Puede que algunos de estos nombres te suenen: La Faraona, El Rapolao o Valtuille de Abajo. Muchos los identifican como algunos de los vinos más codiciados de El Bierzo (Castilla y León). Pero lo interesante es que, antes que vinos, son lugares. Nombres de viñedos, pueblos y parcelas que ya existían mucho antes de que llegaran los críticos, las puntuaciones o las listas de grandes vinos.
La explicación está en la propia historia del Bierzo. Esta comarca vitícola se ha construido durante siglos como un auténtico mosaico de pequeñas parcelas, muchas de ellas plantadas con la variedad reina de la zona, la mencía, que representa más del 76 % del viñedo y se cultiva aquí desde la Edad Media. Durante generaciones, esas viñas han permanecido en manos de pequeños propietarios. Viticultores que vendían sus uvas a cooperativas o elaboraban vino para consumo familiar. Algunas parcelas se abandonaron con el tiempo, pero muchas otras resistieron, conservando su identidad y su nombre. Hoy, esa historia se está transformando en valor enológico.
En los últimos años, la Denominación de Origen Bierzo ha dado un paso importante permitiendo menciones geográficas más precisas en las etiquetas. Entre ellas destaca la categoría Vino de Villa, que identifica el origen del vino a nivel de pueblo. Es, en el fondo, reconocer algo que los viticultores siempre supieron: no todos los pueblos —ni todas las parcelas— son iguales.
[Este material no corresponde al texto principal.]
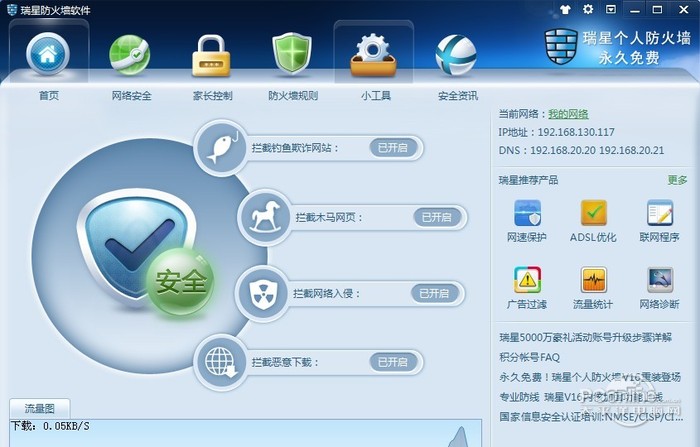Select the 流量图 tab

[x=40, y=408]
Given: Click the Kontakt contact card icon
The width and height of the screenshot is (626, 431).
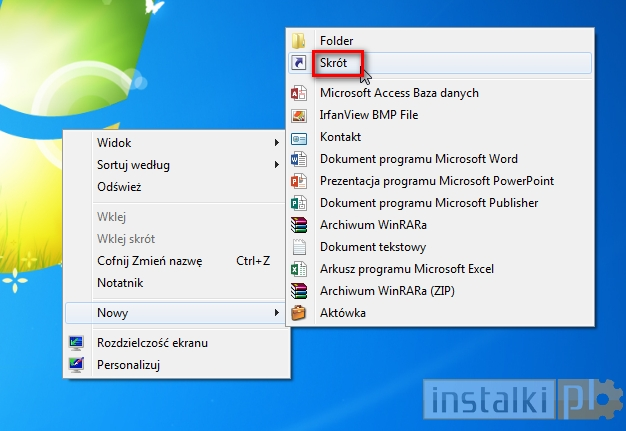Looking at the screenshot, I should [x=298, y=137].
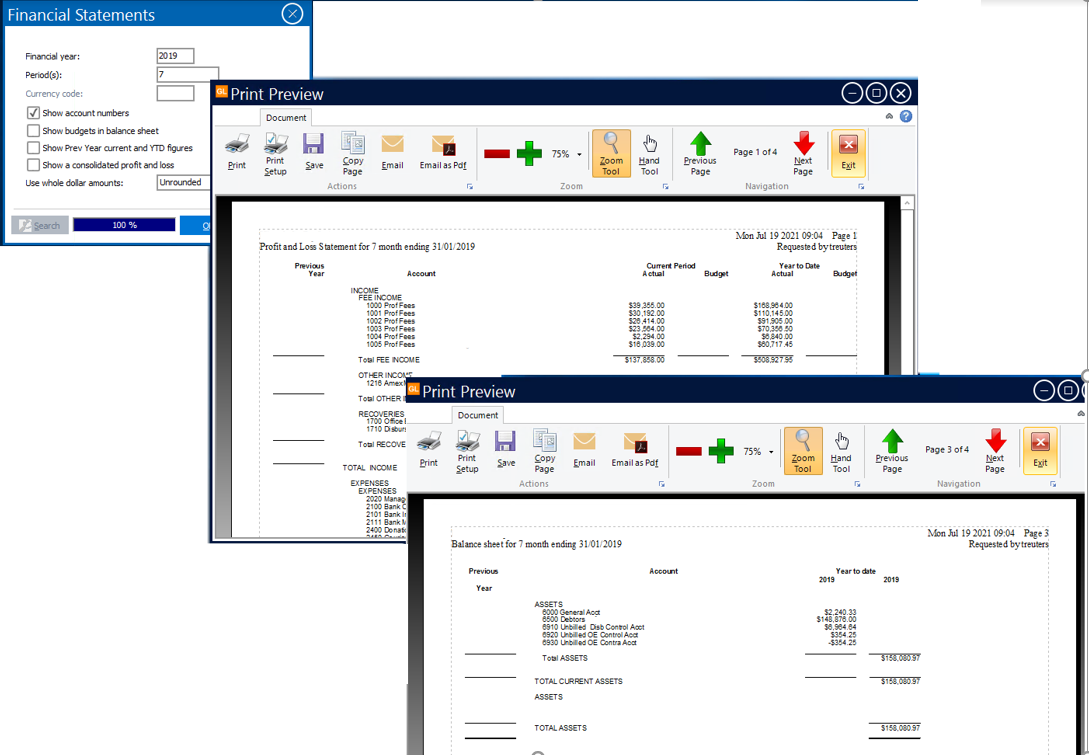Toggle the Show account numbers checkbox
Image resolution: width=1089 pixels, height=755 pixels.
coord(33,112)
Un buen ejemplo de esta nueva forma de entender el vino es José Antonio García Viticultor Corullón Vino de Villa. Nace en Corullón, un pequeño pueblo situado en las estribaciones de los Montes de León, y está elaborado principalmente con mencía y un pequeño porcentaje de variedades blancas tradicionales. Las uvas proceden de viñas viejas plantadas entre 1930 y 1940, repartidas en unas 200 pequeñas parcelas que en conjunto suman menos de nueve hectáreas. Son cepas de unos 65 años de media, cultivadas en suelos pobres de pizarra mediante agricultura ecológica.
La vendimia se realiza manualmente y el vino fermenta durante unos 30 días en depósitos abiertos de roble. Después pasa 14 meses de crianza en barricas de roble francés antes de embotellarse sin clarificar ni filtrar. El resultado es un vino que no pretende representar una región entera, sino capturar con precisión el carácter de un lugar muy concreto del Bierzo.
Todo apunta a que el futuro del vino irá cada vez más en esta dirección: menos denominaciones amplias y más reconocimiento de pueblos, parajes y viñas concretas. Y vinos como José Antonio García Viticultor Corullón Vino de Villa son una prueba clara de hacia dónde mira hoy el mapa del vino.